I know you're joking, but he was the first Catholic president.

And I was thinking more along the lines of these comments:

-arrogant, foolishly clever and ultimately dangerous
-Protecting criminals, attacking business, increasing government spending, promoting a sense of envy and grievance, raising taxes on people who are productive and subsidizing those who are not

You know, the stuff of the 60s.
 
#20
#20
I know you're joking, but he was the first Catholic president.

And I was thinking more along the lines of these comments:

-arrogant, foolishly clever and ultimately dangerous
-Protecting criminals, attacking business, increasing government spending, promoting a sense of envy and grievance, raising taxes on people who are productive and subsidizing those who are not

You know, the stuff of the 60s.

Yeah those people from the 60's who grew up on that are now the Dems in power. :hi:
 
#21
#21
I know you're joking, but he was the first Catholic president.

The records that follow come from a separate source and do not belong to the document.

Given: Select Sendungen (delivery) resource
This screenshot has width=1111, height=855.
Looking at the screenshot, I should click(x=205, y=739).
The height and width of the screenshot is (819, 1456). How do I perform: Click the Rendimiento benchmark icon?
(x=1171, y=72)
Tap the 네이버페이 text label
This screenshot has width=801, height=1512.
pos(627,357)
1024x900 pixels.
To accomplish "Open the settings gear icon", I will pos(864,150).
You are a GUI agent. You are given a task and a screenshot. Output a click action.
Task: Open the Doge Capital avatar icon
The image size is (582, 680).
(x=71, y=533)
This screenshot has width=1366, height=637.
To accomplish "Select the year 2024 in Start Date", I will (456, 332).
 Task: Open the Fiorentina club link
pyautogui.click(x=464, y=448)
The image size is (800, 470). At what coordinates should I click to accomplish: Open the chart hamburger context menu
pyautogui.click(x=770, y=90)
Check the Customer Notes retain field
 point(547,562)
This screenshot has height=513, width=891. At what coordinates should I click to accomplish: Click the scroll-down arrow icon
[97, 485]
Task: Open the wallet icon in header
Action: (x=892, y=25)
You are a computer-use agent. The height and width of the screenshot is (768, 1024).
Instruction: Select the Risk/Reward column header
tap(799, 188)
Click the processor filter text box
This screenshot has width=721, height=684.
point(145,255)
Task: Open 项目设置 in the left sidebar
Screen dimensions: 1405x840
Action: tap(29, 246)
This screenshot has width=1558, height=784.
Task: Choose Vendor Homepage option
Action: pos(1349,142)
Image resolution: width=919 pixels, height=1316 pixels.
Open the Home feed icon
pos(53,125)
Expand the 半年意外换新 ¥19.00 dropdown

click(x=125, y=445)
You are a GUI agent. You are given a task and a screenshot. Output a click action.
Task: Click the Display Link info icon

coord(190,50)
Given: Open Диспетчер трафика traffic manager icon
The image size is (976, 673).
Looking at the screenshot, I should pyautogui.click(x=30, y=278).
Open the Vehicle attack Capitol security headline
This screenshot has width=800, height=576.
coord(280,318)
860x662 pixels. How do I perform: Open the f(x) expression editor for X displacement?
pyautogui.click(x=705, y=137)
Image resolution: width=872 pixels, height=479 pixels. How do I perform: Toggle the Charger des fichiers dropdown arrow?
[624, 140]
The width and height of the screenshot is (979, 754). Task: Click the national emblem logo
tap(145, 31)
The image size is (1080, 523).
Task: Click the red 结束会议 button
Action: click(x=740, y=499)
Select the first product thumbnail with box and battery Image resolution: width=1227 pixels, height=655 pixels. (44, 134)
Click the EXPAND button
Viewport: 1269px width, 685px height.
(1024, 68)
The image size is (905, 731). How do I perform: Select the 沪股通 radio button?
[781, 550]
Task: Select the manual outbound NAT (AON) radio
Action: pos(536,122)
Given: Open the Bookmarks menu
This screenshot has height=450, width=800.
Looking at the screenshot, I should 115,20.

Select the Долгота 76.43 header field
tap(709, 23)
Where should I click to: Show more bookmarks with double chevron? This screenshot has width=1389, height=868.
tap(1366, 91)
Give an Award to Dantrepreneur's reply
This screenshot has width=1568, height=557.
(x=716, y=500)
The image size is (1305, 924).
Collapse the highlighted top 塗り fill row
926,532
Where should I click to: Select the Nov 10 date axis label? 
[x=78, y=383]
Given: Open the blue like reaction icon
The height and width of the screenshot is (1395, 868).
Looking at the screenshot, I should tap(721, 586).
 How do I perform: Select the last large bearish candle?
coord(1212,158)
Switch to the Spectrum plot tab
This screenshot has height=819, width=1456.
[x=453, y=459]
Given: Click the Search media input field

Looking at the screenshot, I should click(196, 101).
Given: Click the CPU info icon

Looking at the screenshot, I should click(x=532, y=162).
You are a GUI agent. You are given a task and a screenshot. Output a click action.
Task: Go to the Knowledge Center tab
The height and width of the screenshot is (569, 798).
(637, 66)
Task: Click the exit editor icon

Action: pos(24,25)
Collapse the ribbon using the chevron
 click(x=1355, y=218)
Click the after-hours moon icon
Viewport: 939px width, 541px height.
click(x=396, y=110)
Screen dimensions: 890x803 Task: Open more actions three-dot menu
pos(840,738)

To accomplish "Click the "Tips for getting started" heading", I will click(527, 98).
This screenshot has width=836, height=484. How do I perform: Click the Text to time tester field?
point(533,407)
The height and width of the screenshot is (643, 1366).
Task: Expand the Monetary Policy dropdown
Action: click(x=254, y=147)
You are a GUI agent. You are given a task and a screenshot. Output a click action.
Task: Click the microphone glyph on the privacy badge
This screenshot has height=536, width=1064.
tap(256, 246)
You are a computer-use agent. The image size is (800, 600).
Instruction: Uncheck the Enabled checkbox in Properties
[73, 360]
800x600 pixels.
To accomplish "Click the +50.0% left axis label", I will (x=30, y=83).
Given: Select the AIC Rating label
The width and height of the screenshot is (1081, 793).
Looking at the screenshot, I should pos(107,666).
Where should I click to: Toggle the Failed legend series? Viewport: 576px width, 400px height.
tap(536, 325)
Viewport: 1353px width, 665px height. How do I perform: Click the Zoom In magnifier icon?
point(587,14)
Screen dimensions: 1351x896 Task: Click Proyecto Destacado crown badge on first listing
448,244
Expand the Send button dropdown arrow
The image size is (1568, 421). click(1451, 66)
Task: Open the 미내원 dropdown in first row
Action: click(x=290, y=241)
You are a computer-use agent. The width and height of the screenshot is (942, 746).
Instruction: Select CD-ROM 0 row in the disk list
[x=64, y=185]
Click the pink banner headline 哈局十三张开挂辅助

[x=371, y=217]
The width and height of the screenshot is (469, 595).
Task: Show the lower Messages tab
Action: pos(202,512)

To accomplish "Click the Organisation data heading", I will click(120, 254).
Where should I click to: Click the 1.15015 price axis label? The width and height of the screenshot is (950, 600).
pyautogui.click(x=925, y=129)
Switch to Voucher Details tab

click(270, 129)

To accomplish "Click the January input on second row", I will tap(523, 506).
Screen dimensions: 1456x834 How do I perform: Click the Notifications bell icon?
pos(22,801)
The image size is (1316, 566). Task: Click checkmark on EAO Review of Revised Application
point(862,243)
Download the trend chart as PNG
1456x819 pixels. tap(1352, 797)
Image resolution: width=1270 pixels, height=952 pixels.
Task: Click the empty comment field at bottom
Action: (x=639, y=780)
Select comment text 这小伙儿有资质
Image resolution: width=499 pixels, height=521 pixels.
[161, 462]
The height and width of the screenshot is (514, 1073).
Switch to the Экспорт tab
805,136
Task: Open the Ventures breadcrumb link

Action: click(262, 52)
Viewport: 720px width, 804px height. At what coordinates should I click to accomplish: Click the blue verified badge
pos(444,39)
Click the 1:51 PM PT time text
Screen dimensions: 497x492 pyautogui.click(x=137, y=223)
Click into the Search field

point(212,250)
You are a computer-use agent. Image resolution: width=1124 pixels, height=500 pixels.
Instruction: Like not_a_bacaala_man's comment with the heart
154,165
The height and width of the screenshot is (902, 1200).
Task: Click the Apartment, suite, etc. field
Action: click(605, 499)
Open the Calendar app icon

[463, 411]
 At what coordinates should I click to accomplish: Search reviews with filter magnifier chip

And I was thinking more along the lines of these comments:

-arrogant, foolishly clever and ultimately dangerous
-Protecting criminals, attacking business, increasing government spending, promoting a sense of envy and grievance, raising taxes on people who are productive and subsidizing those who are not

You know, the stuff of the 60s.

JFK and Obama are not comparable......
 
#24
#24
JFK and Obama are not comparable......

I'm saying that Sowell probably would've said the same things about Kennedy when he was running for POTUS that he's saying about Obama now. It's putting Sowell's commentary in another light.